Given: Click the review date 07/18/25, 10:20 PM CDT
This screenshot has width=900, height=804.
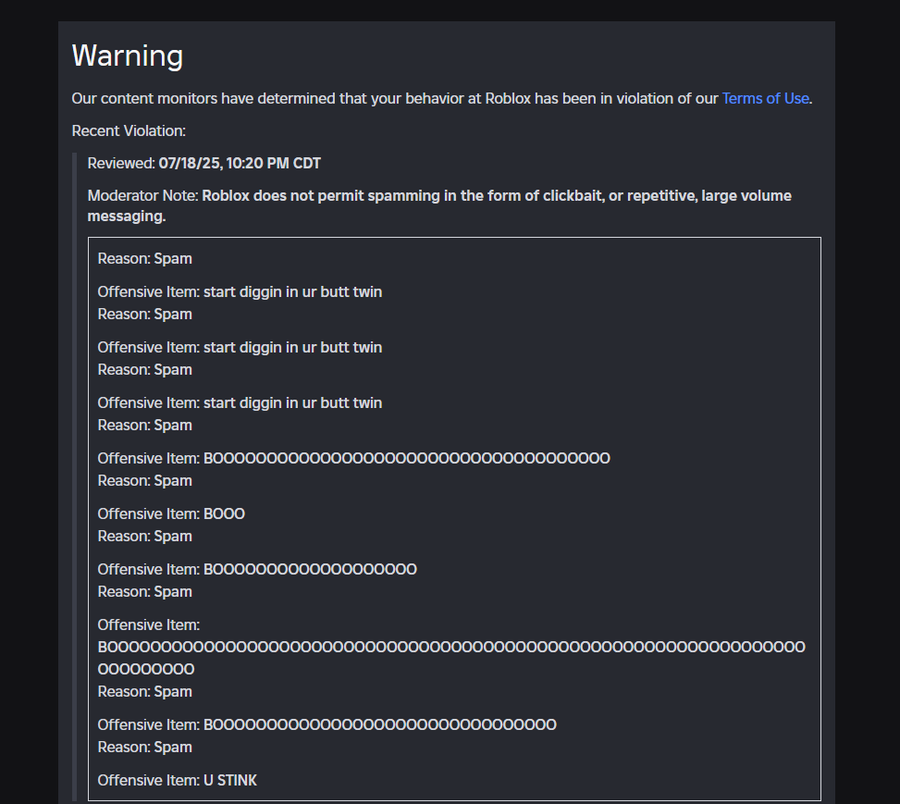Looking at the screenshot, I should point(239,163).
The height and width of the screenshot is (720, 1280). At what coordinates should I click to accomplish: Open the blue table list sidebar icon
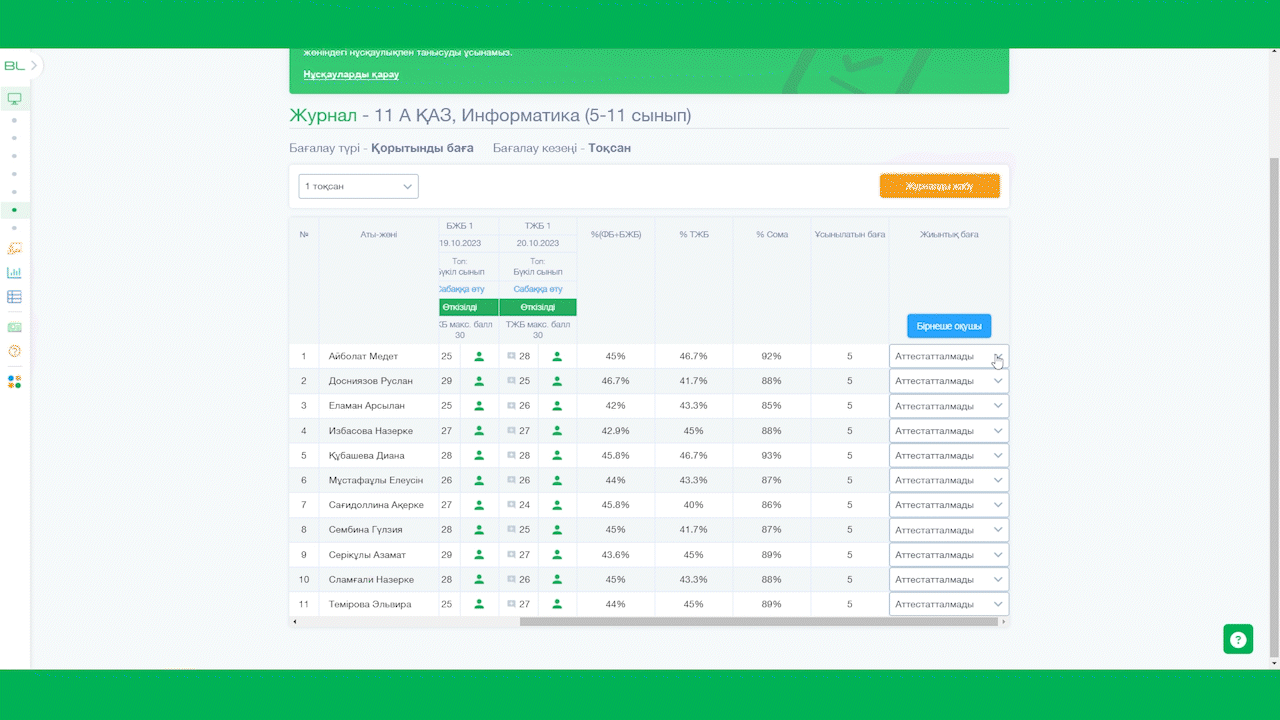[x=14, y=297]
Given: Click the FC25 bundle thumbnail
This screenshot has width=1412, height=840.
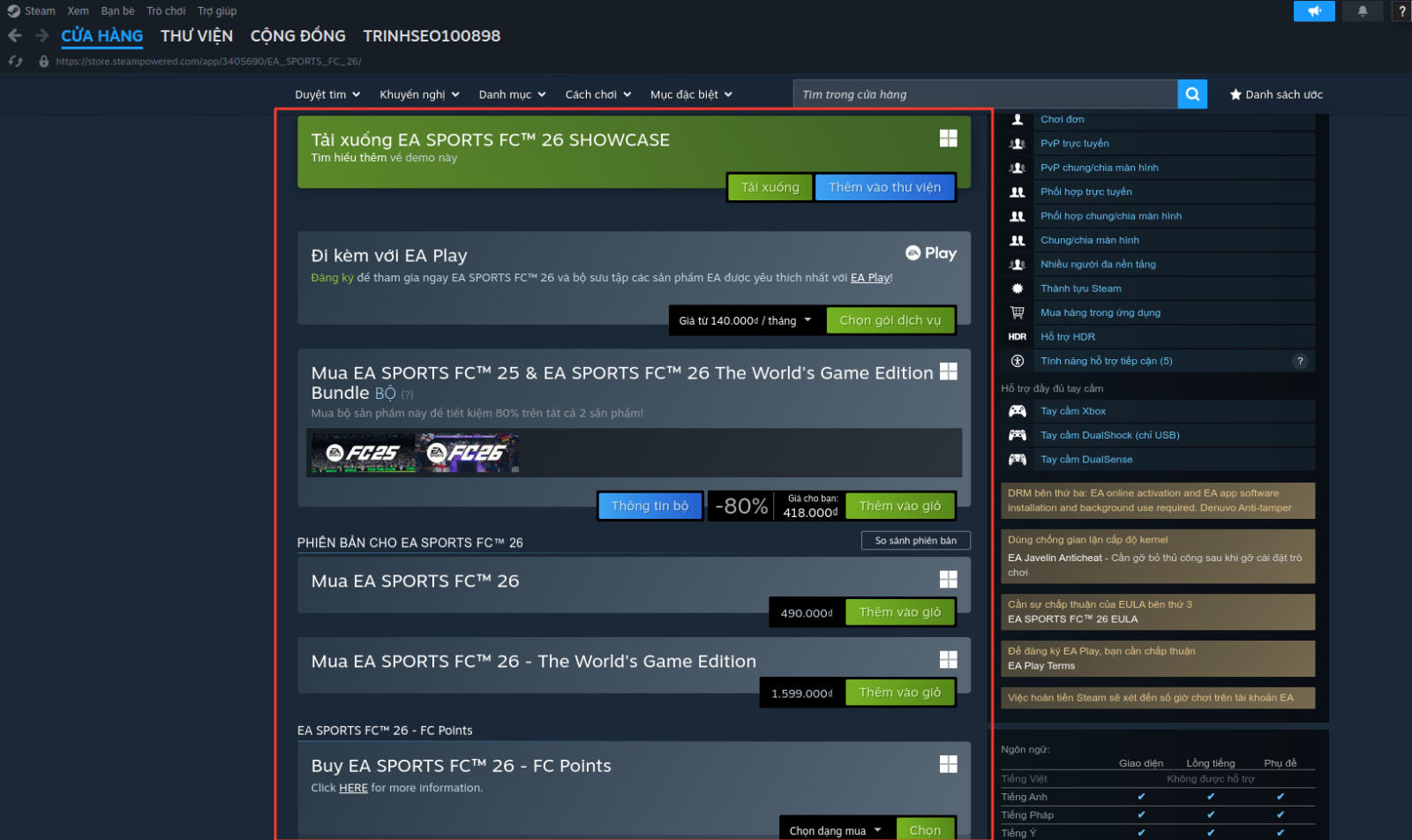Looking at the screenshot, I should coord(363,454).
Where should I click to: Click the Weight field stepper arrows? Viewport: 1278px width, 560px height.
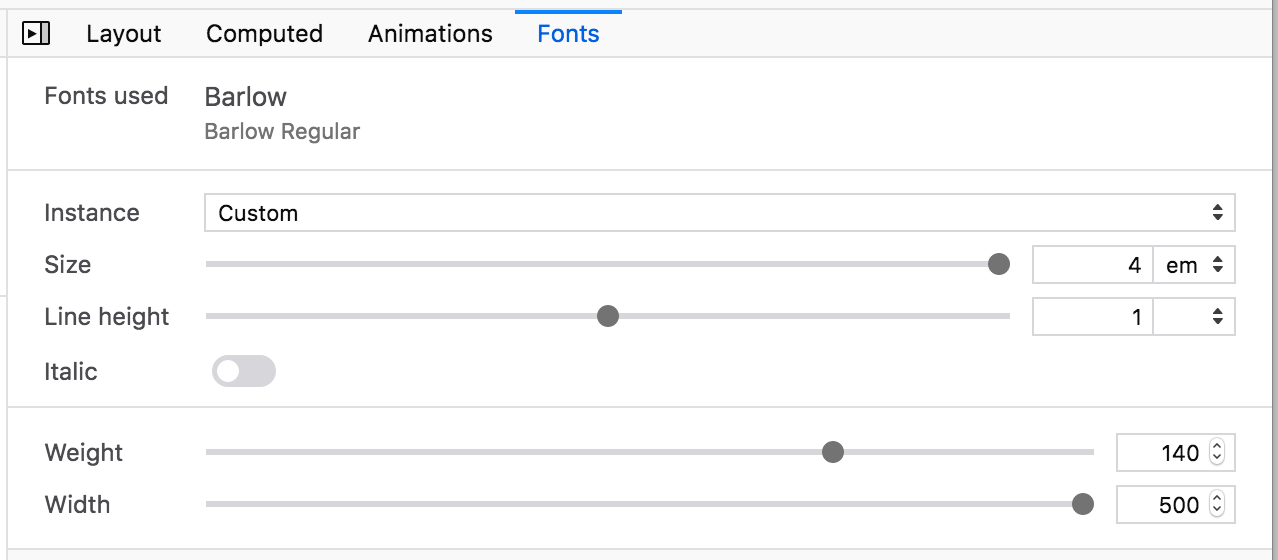click(1217, 453)
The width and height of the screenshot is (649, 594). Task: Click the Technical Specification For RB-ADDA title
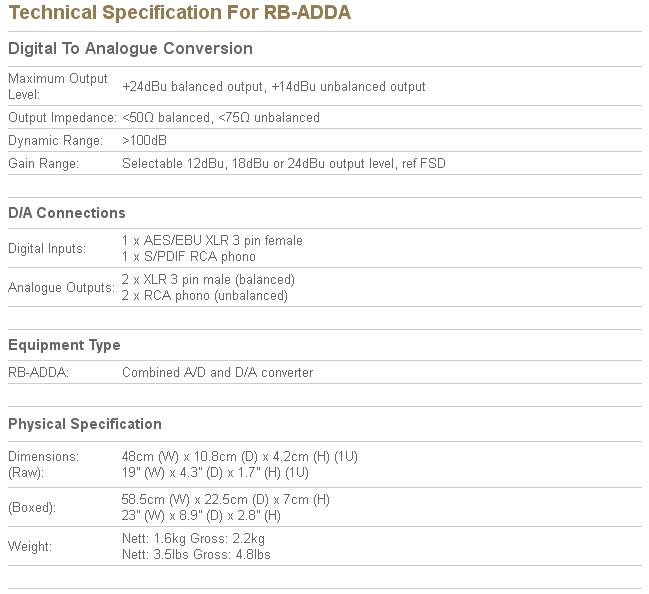[x=179, y=13]
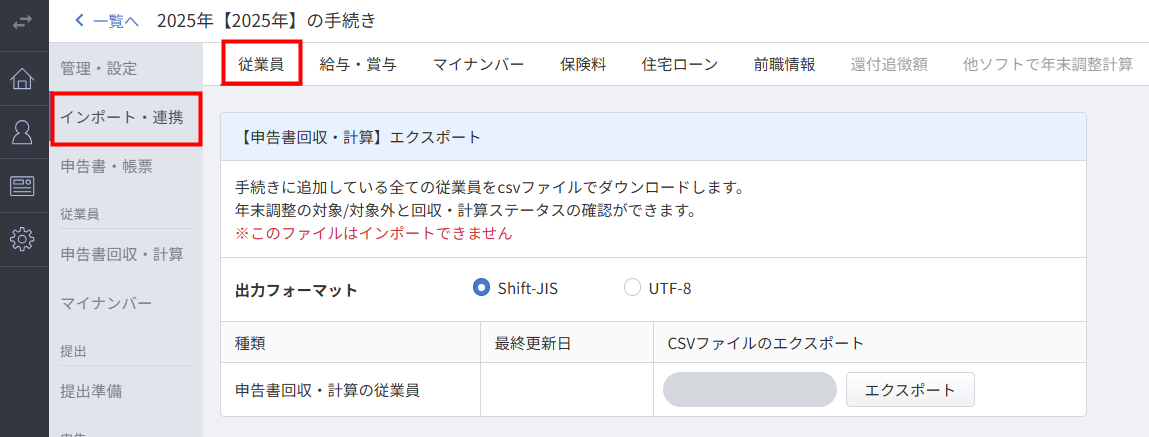Open the 保険料 tab
Screen dimensions: 1149x437
583,64
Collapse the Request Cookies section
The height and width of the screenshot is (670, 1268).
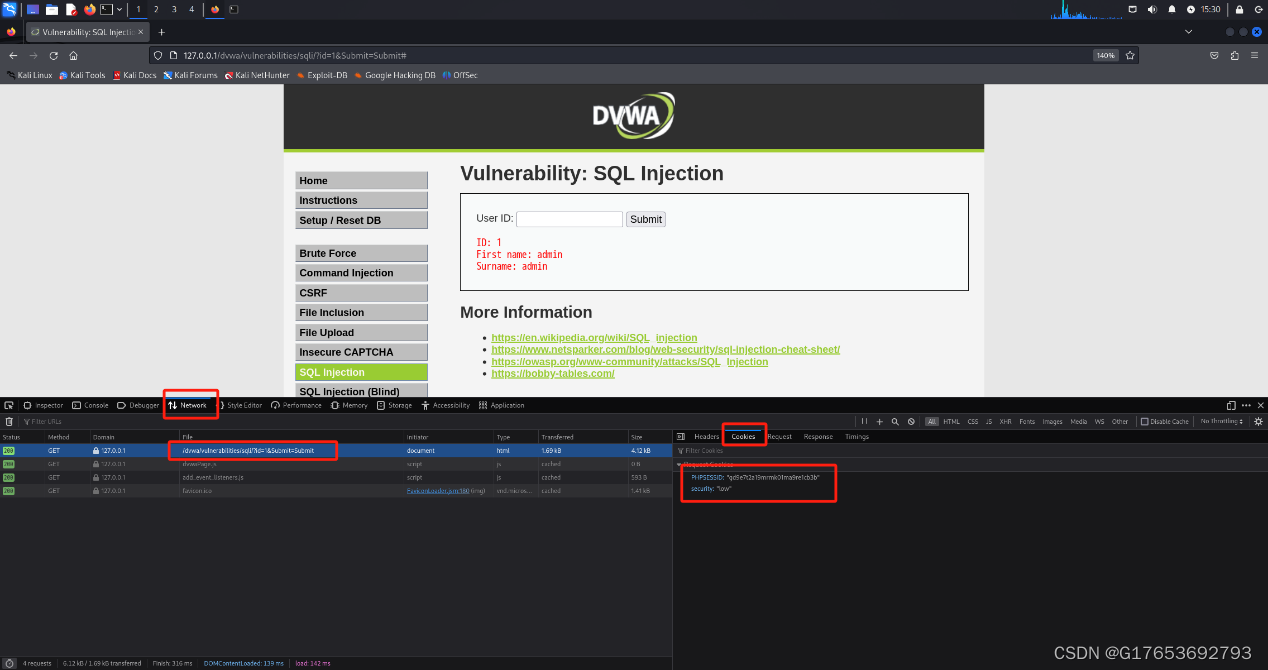[680, 464]
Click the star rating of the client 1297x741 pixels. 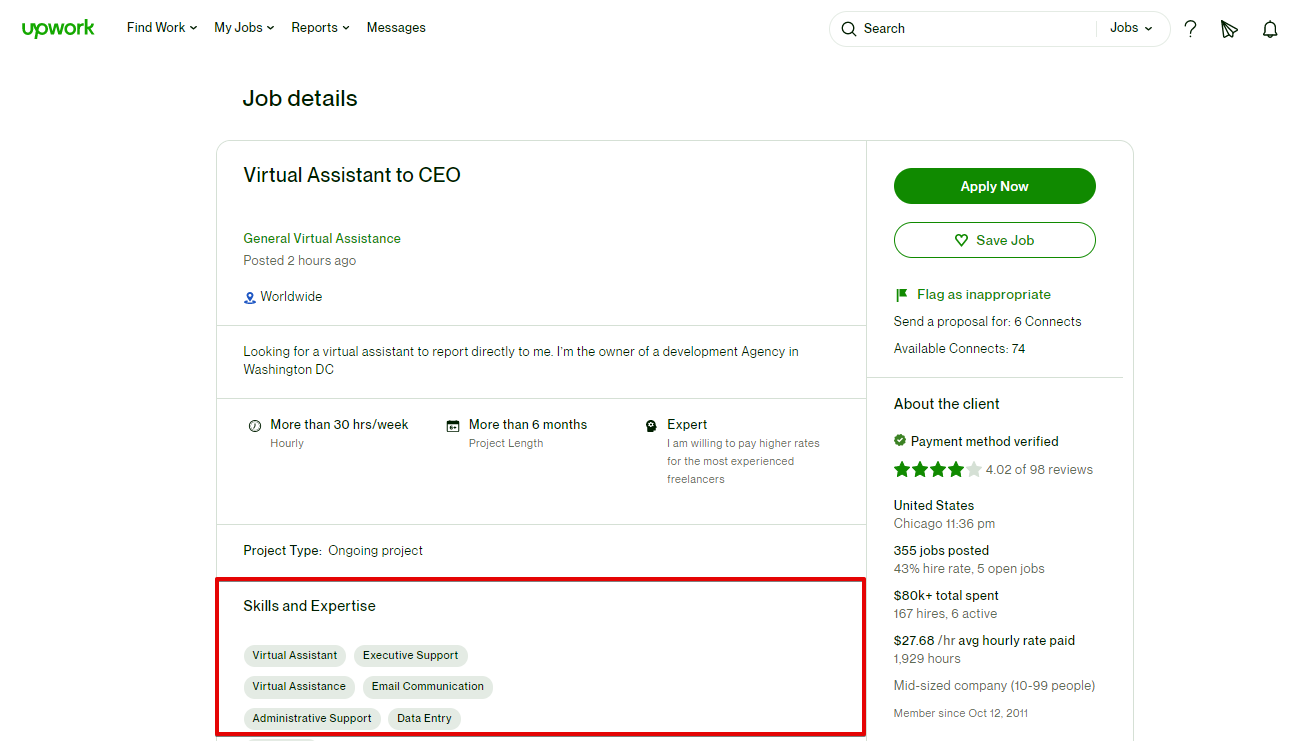click(x=937, y=470)
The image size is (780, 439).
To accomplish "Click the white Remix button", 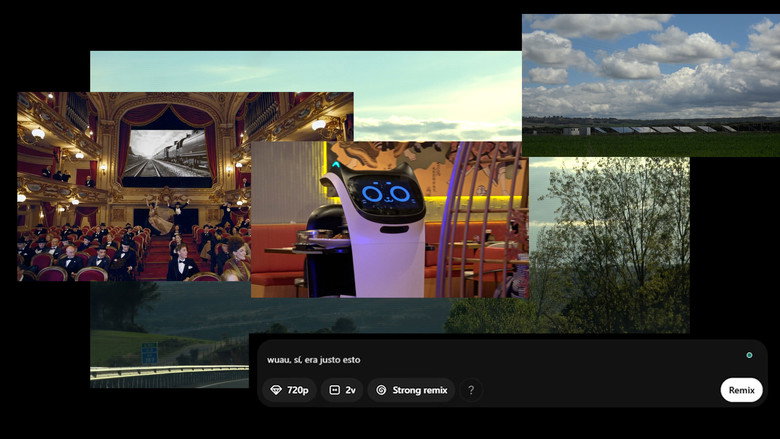I will 741,390.
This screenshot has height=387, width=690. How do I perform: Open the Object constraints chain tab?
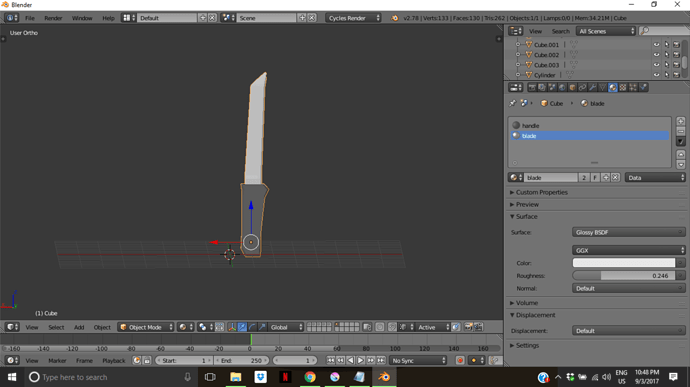[582, 88]
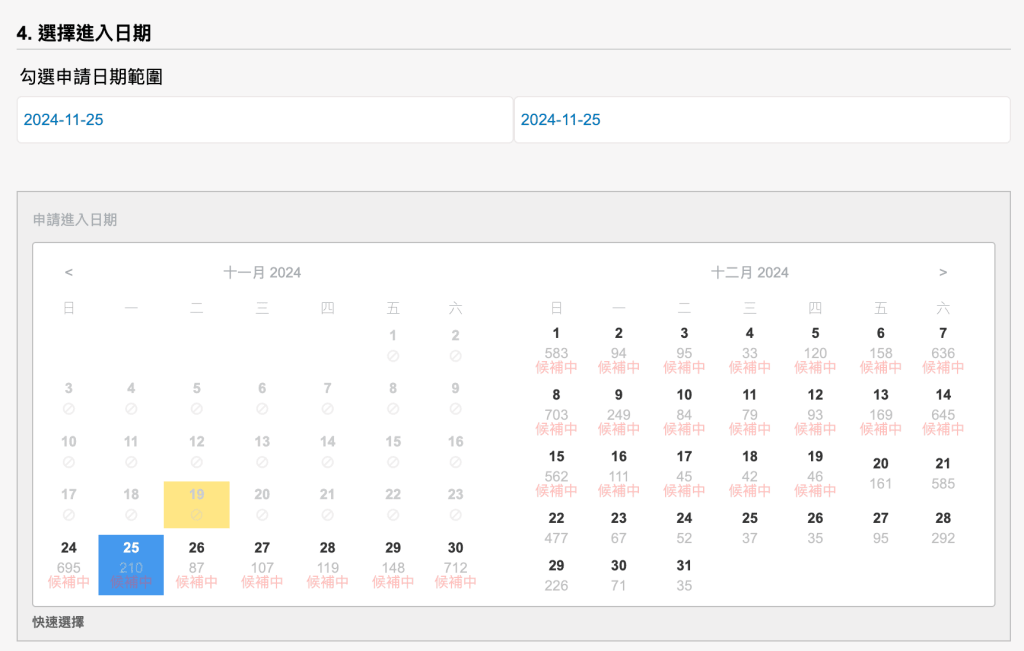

BRIEF: Please go through the data above and copy each line that has the word "Given".

ANSWER BOX:
Given: Click the review date 07/18/25, 10:20 PM CDT
Given: Click the FC25 bundle thumbnail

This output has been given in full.